* Task goal
Within the records, which lines hold the string "Click"? Report each one by copying it.

* Source material
--------
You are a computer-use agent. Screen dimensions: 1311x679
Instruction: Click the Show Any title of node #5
--------
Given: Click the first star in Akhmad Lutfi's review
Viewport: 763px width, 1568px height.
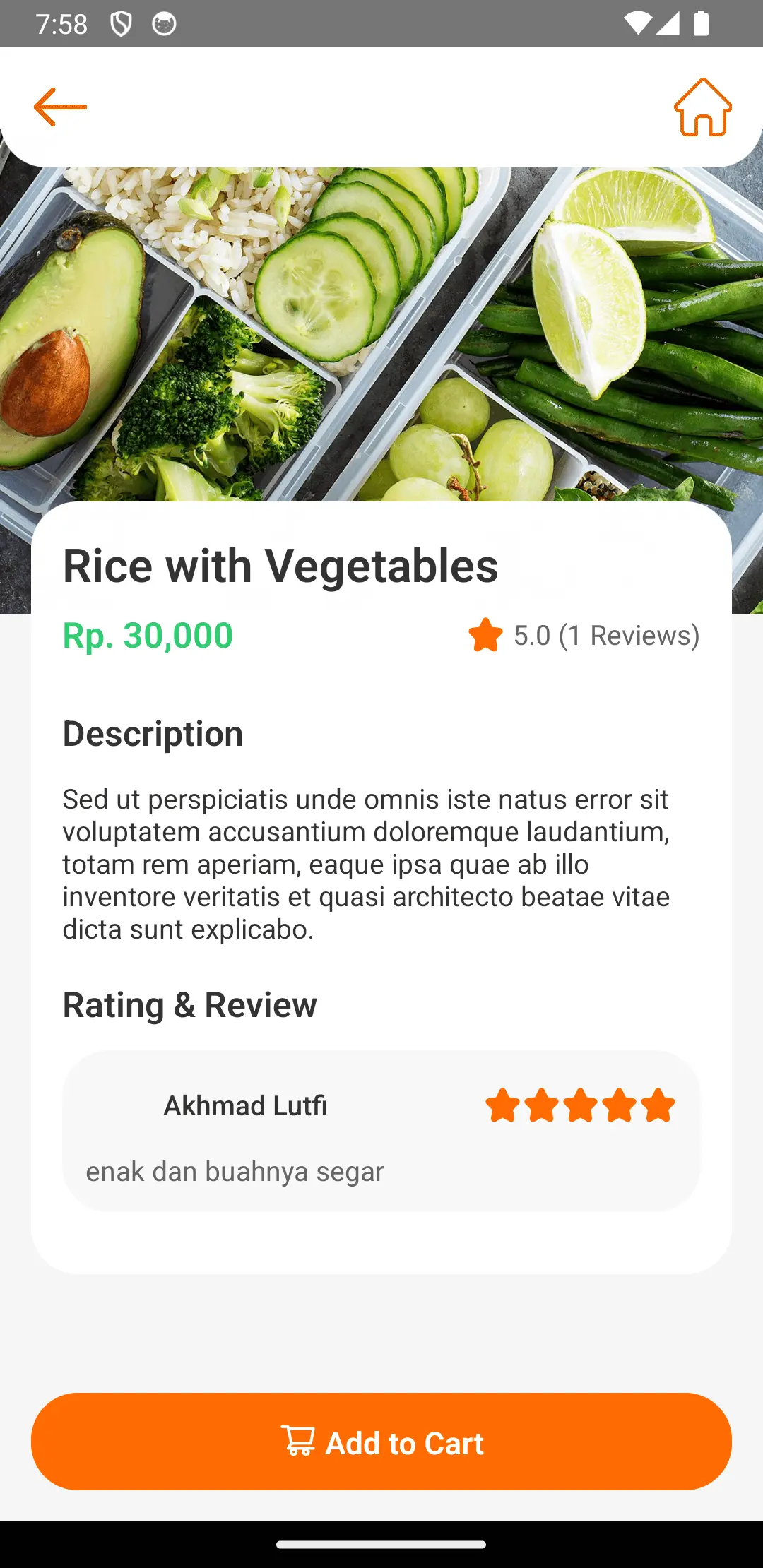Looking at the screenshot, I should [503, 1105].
--------
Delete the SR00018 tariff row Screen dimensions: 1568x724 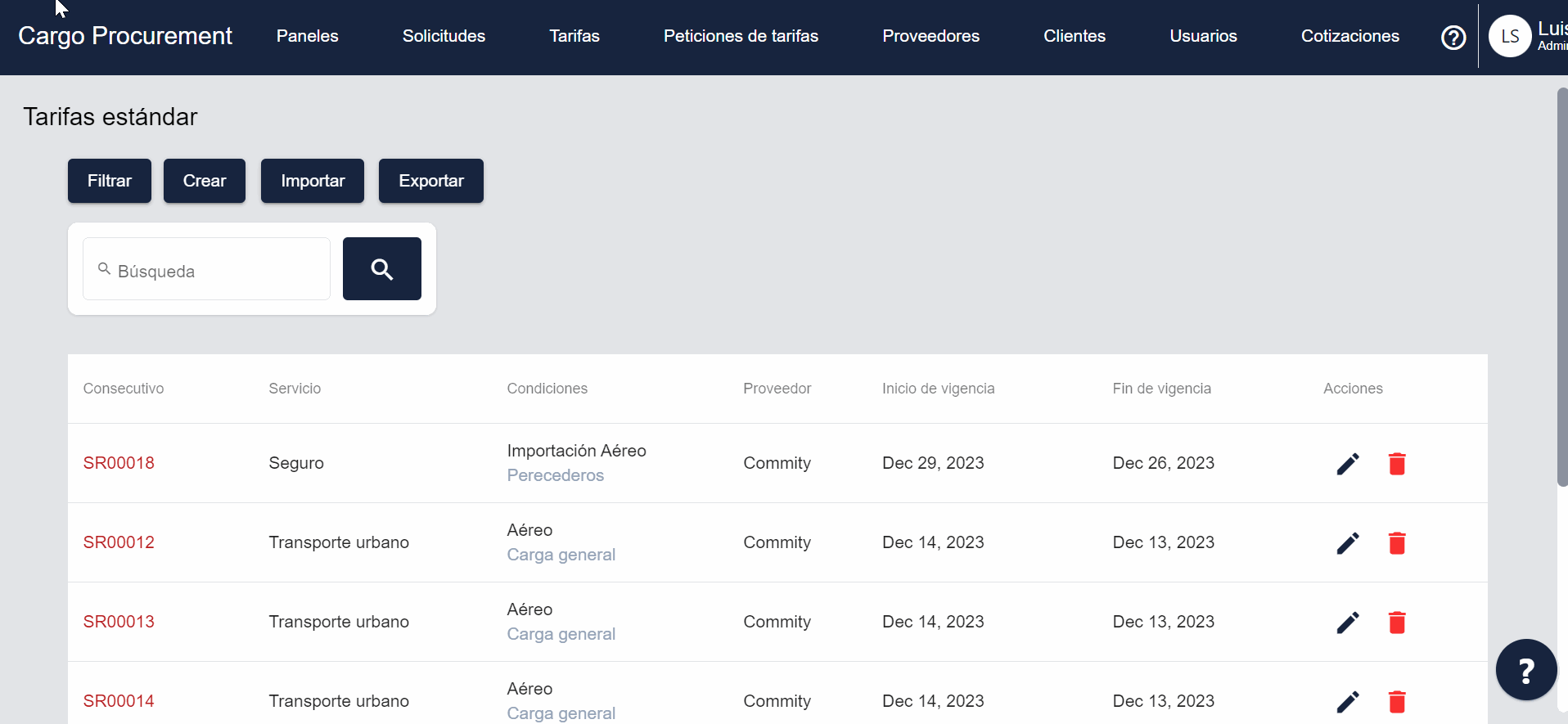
--------
* Solution to this problem
Instruction: Click the Show Any title of node #5
Given: Click the first star in Akhmad Lutfi's review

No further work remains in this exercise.